1. Loading the Stable Diffusion Video Model
First, load your stable diffusion video generation model.
[ ]:
import torch
from diffusers import StableVideoDiffusionPipeline
from diffusers.utils import load_image, export_to_video
model_id = "stabilityai/stable-video-diffusion-img2vid"
pipe = StableVideoDiffusionPipeline.from_pretrained(model_id, torch_dtype=torch.float16, variant="fp16")
pipe = pipe.to("cuda")
2. Initializing the Smash Config
Next, initialize the smash_config.
[ ]:
from pruna import SmashConfig
# Initialize the SmashConfig
smash_config = SmashConfig()
smash_config['compilers'] = ['diffusers2']
3. Smashing the Model
Now, you can smash the model, which will take around 40 seconds.
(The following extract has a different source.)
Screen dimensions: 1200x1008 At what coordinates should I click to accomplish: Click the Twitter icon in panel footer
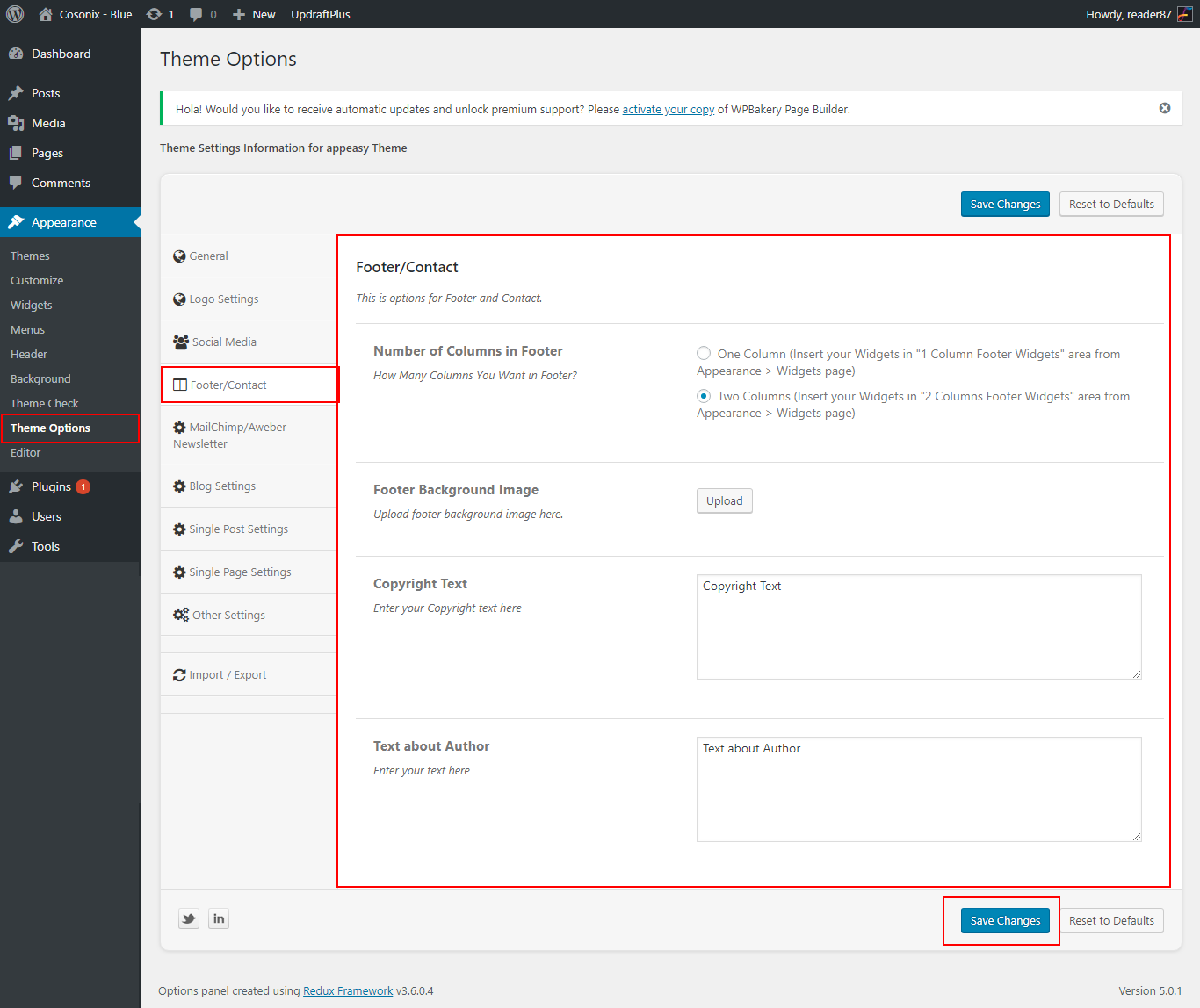pos(189,918)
Don’t forget to replace the token by the one provided by PrunaAI.
[ ]:
from pruna import smash
# Smash the model
smashed_model = smash(
model=pipe,
token="<your-token>", # replace <your-token> with your actual token or set to None if you do not have one yet
smash_config=smash_config,
)
4. Running the Model
After the model has been compiled, we run inference for a few iterations as warm-up. This will take around 3 minutes.
[ ]:
# Load the conditioning image
image = load_image("https://huggingface.co/datasets/huggingface/documentation-images/resolve/main/diffusers/svd/rocket.png")
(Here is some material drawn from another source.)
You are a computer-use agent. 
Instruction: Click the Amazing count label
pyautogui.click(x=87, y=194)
image = image.resize((1024, 576))
generator = torch.manual_seed(42)
[ ]:
# run some warm-up iterations
for _ in range(3):
pipe(image, decode_chunk_size=8, generator=generator).frames[0]
Finally, run the model to generate the video with accelerated inference.
[ ]:
# Save the result
frames = pipe(image, decode_chunk_size=8, generator=generator).frames[0]
export_to_video(frames, "generated.mp4", fps=7)
Wrap Up
Congratulations! You have successfully smashed a stable diffusion video generation model. You can now use the pruna
package to optimize any custom stable diffusion video generation model. The only parts that you should modify are step 1 and step 4 to fit your use case.